For Candlemas this year I’m revisiting the Navette, a biscuit I first came across seven years ago thanks to some kind Californian friends who brought me a packet of them from a holiday in Nice. Everywhere else in France the first choice of treat to celebrate it would be a pancake but in Provence they eat this special type of biscuit whose name means “little ships”. They look a little like a little ship too or at least a primitive sailboat.

The legend that gave rise to the invention of the Navette is almost certainly apocryphal: the voyage of Mary, Martha and Lazarus (or in some versions three Marys) to the coast of Southern France.

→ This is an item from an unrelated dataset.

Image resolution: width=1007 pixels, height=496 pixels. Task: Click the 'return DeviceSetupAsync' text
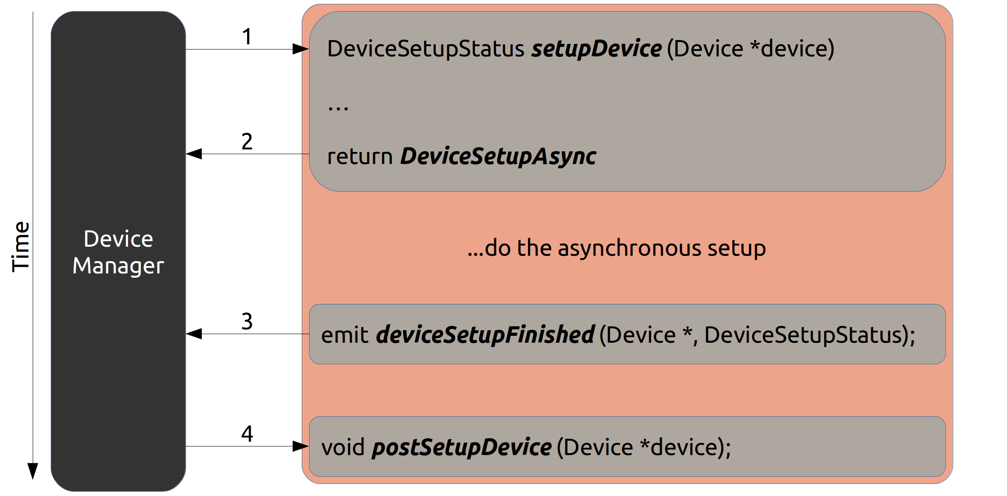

Civic pride probably played a part in the eagerness of medieval Christians to link their city’s or region’s history to that of the early Church in some way, but I admit that the reason the biscuits have been associated with Candlemas is not clear to me (answers on an e-postcard!) These are made to the classic fleur d’oranger recipe popular in Marseilles. With their subtle citrus notes, it’s the biscuit equivalent of a Lady Grey tea.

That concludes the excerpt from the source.